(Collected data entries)

++++

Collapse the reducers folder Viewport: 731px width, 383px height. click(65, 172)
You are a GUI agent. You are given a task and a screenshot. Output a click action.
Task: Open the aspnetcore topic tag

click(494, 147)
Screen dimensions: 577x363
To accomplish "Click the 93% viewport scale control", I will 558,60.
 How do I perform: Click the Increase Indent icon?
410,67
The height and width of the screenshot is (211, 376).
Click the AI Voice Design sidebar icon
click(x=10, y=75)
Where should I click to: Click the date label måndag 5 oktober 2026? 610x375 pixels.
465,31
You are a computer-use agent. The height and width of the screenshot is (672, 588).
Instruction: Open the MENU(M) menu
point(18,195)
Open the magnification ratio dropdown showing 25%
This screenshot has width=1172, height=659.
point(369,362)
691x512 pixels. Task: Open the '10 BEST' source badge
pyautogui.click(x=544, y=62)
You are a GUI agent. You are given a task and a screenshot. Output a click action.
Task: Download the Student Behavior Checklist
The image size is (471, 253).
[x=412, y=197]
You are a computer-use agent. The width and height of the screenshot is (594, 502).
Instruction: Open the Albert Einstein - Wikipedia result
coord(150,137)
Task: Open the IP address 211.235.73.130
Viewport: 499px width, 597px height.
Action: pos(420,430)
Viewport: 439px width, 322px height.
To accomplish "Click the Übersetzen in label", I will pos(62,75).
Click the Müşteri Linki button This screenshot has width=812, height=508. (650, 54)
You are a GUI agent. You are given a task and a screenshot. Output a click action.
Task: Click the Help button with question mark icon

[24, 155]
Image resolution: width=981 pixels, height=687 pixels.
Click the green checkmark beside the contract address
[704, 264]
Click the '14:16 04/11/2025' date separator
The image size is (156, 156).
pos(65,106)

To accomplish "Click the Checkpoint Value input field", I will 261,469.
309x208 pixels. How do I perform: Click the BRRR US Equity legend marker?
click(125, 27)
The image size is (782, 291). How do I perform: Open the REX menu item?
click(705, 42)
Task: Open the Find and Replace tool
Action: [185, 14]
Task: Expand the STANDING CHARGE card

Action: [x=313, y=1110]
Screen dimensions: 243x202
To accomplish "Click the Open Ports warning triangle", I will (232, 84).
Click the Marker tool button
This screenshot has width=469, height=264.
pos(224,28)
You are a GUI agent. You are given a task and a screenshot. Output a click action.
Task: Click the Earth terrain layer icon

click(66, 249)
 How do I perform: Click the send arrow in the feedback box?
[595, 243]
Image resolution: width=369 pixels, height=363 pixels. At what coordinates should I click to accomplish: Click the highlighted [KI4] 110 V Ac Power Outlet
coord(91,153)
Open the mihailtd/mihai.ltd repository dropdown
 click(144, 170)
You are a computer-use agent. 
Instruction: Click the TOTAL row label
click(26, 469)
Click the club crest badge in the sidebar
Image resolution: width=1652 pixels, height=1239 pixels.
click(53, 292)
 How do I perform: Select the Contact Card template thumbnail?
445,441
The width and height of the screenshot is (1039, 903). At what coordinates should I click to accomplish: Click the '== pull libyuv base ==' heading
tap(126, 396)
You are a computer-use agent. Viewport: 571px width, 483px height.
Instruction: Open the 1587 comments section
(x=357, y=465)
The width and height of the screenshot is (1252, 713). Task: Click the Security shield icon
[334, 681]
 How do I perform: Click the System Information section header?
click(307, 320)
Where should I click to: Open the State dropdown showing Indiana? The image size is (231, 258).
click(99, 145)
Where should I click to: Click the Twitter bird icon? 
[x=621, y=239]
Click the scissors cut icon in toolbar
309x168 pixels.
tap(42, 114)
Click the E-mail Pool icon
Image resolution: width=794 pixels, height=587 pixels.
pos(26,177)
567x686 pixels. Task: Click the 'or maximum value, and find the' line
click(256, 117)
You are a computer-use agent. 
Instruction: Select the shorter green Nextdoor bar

++++

● BRIEF
Note down each line above where the word "dimensions" occurs.

● PROBLEM SOLUTION
Screen dimensions: 577x363
Screen dimensions: 243x202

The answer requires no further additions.